I think we did do what Reviewer #2 was asking so perhaps this clarification will help: ME/CFS patients have co-morbid diseases but not all the same comorbid disease, this means that any cohort of ME/CFS patients has high heterogeneity due to individuals in that cohort having various different co-morbid diseases. The co-morbid diseases may have conflicting impacts on biomarker data that cancel them out. We conducted our analysis in a way that compares ME/CFS to the common comorbidities to highlight what may stand out in ME/CFS alone. An alternate path was taken by NIH recently, they whittled down a group of ~500 ME/CFS to 17 patients that did not have any co-morbidity in an attempt to identify a signature of purely ME/CFS. We’ve taken the path of keeping the large patient volume and instead of just comparing to healthy, we have compared to co-morbid diseases and the general population
We don’t refer to hypercholesterolemia in the manuscript, we aren’t attempting to infer that people have disease from the biomarker data either. We are trying to infer what biomarkers may be representing ME/CFS as distinct from commonly experienced co-morbidities of ME/CFS.
There is an obvious contribution to the field of knowledge about this serious disease, mainly with regard to the lipoprotein profile difference from controls and in my view a very important contribution about the influence from comorbidities which complicates diagnosis via specific biomarkers up till now. The final application of the algorithm and machine learning in achieving an improved rate of diagnosis emphasize the importance of this work.
Why do you find Supplementary Figure 7 reassuring?The sensitivity analysis and supplementary figure 7 are reassuring.

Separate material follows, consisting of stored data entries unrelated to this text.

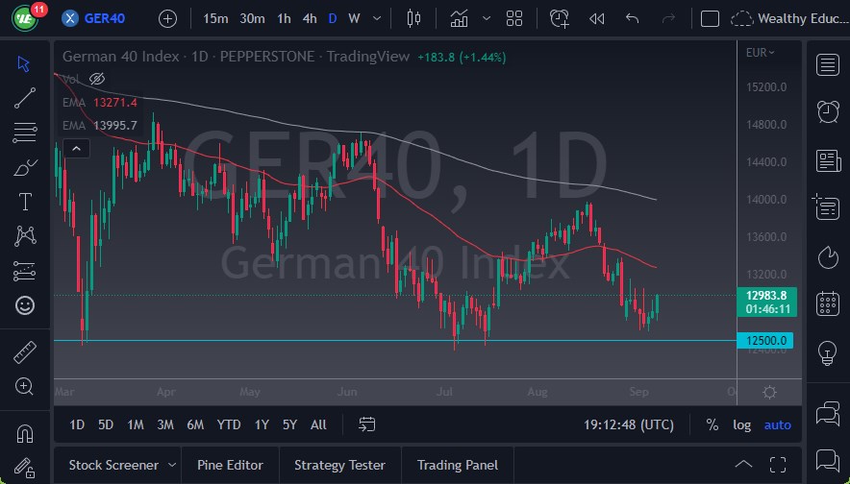Open the emoji icons tool
Image resolution: width=850 pixels, height=484 pixels.
(25, 305)
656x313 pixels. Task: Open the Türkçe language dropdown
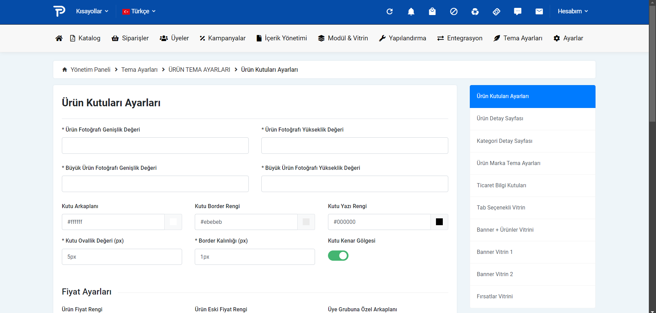click(x=139, y=11)
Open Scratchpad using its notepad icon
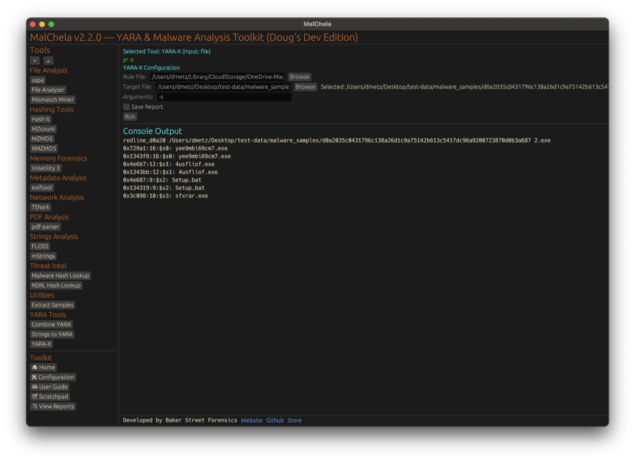This screenshot has height=461, width=635. click(x=35, y=397)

What does that even mean 'we created another cohort with 354 ME/CFS individuals with or without hypertension, depression, asthma, IBS, hay fever, hypothyroidism or migraine'? It's not clear how that cohort differs from the full cohort where all the individuals presumably also are 'with or without' the 7 conditions. Because 'with or without' is pretty all encompassing.To thoroughly investigate the impact of comorbid conditions in ME/CFS requires stratifying the cohort into groups of isolated condition combinations, which can substantially reduce the sample size and the statistical power. For example, there were 211 ME/CFS individuals with a combination of depression and other comorbid conditions, and 24 individuals with depression only. We recognise that the other 265 comorbid conditions not analysed in this study may influence the biomarker associations. Therefore, we created another cohort with 354 ME/CFS individuals with or without hypertension, depression, asthma, IBS, hay fever, hypothyroidism, or migraine and performed association tests (Supplementary Fig. 7) and sensitivity analysis for this subset (Supplementary Data 9).

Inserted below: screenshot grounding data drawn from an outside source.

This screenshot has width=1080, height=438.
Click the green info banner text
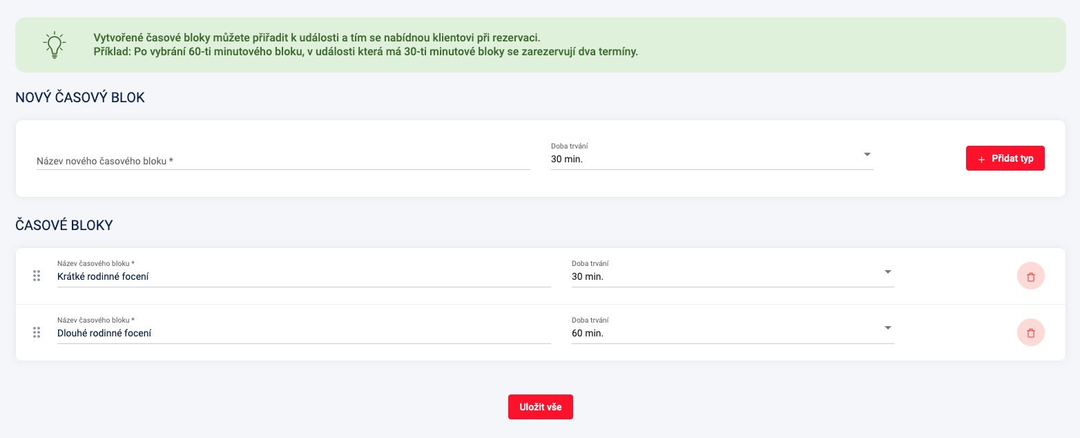365,45
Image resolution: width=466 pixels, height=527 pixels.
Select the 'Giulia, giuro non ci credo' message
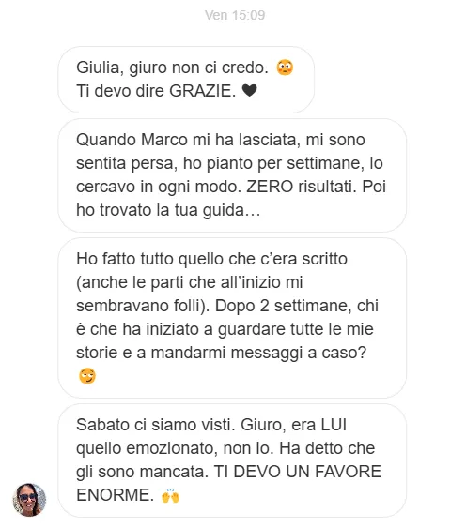186,80

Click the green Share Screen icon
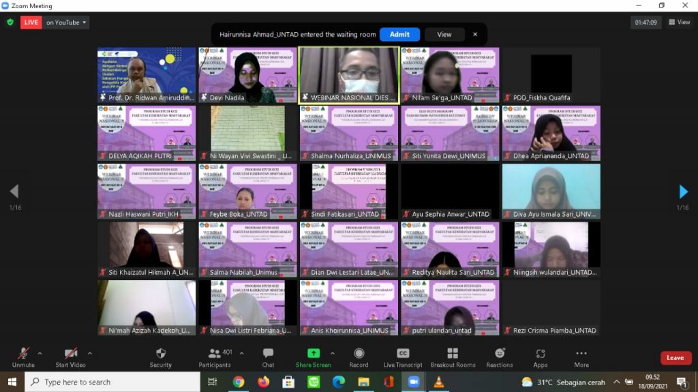pyautogui.click(x=314, y=353)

Maybe there's some genetic predisposition overlap for conditions related to sensitivities and allergies like hay fever, asthma, IBS and migraine that also predispose to ME/CFS. I don't think DecodeME indicated any overlap with such conditions though.

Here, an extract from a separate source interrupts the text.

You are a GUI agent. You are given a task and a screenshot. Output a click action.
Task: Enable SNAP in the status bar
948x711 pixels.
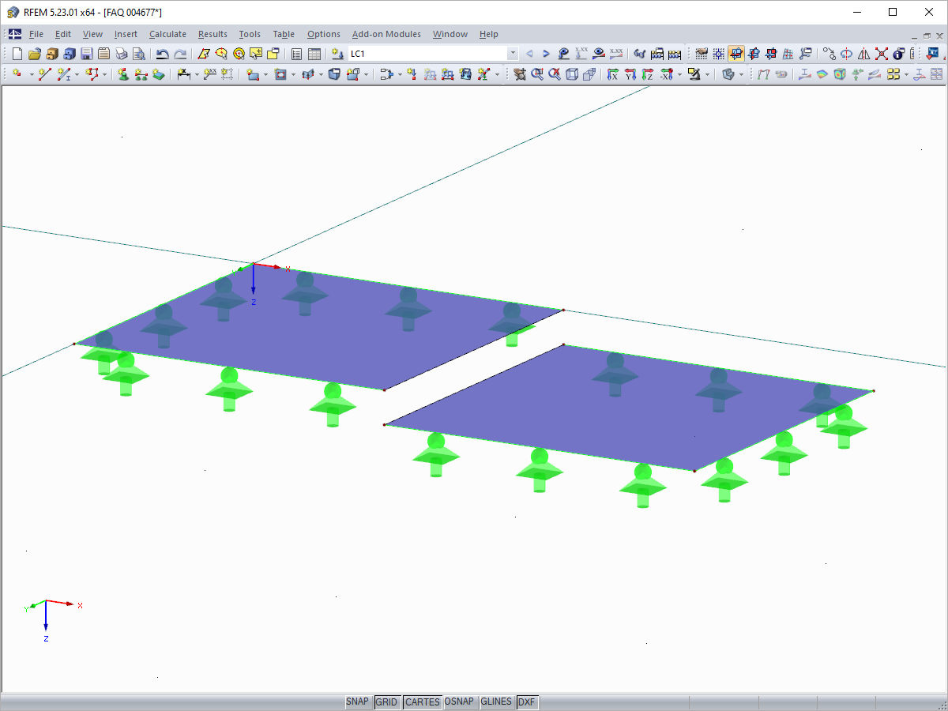[x=357, y=702]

I think something can only be considered part of the ME/CFS syndrome if it started at the same time as the ME/CFS and the severity/occurrence fluctuates in severity in some way in parallel with the core ME/CFS symptoms. So for example if someone's PEM includes IBS flare ups or migraine headaches, that might indicate it's part of their ME/CFS, or at least closely linked with it. On the other hand if someone has had asthma since childhood, and their ME/CFS starts after an infection 20 years later, the asthma isn't part of their ME/CFS, it's a coincidental comorbidity.